# DISSOLVE AND REFINE SILVER WITH POORS MAN NITRIC ACID



## mythen10 (Aug 10, 2022)

I can dissolve silver in sulfuric acid combinated with potassium nitrate and after refine?if yes wich are steps?


----------



## 4metals (Aug 10, 2022)

Yes but they are 2 entirely separate things. 

First thing is get proficient at making your nitric acid, there are many threads here on the forum about that process. 

Second is decide how you want to refine the silver. That depends on which form you are getting your silver. The options are dissolve the Silver in your nitric and cement it on copper and make up a cell.
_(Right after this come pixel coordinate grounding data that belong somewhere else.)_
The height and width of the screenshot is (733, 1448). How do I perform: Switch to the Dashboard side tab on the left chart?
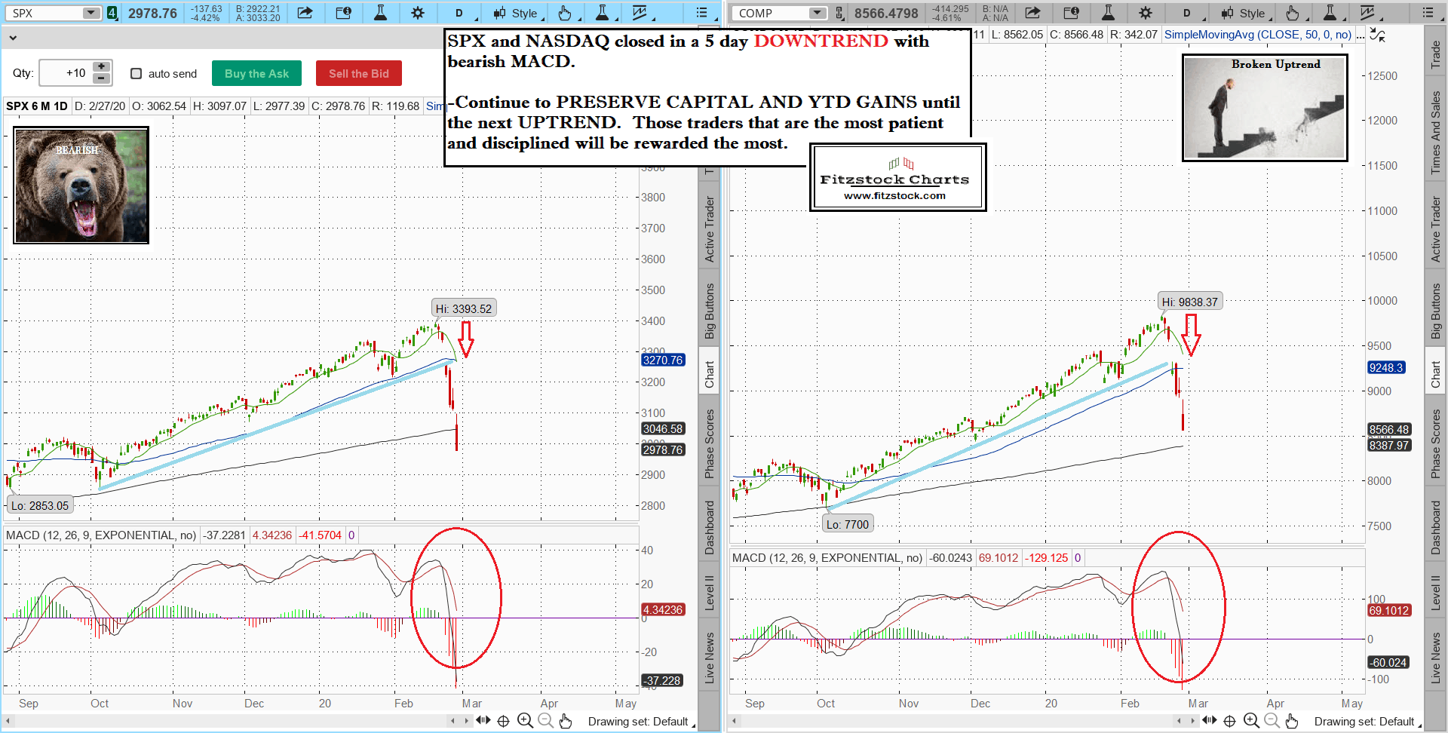click(x=709, y=527)
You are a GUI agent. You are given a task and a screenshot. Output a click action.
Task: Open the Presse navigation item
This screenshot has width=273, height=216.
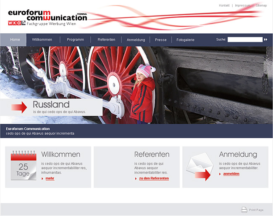(x=160, y=40)
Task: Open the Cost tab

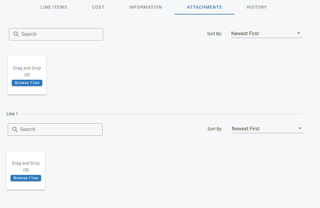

Or drop it as a chloride and choose the caustic sugar method. 

But more facts and figures from you will get you better answers.


----------



## mythen10 (Aug 10, 2022)

4metals said:


> Yes but they are 2 entirely separate things.
> 
> First thing is get proficient at making your nitric acid, there are many threads here on the forum about that process.
> 
> ...



shugar lye is best method
but distilling nitric is boring I search a quick way and I think mixing h2so4 with potassium nitrate will work, but after I read on the forum mixing h2so4 with ptn will not work with silver.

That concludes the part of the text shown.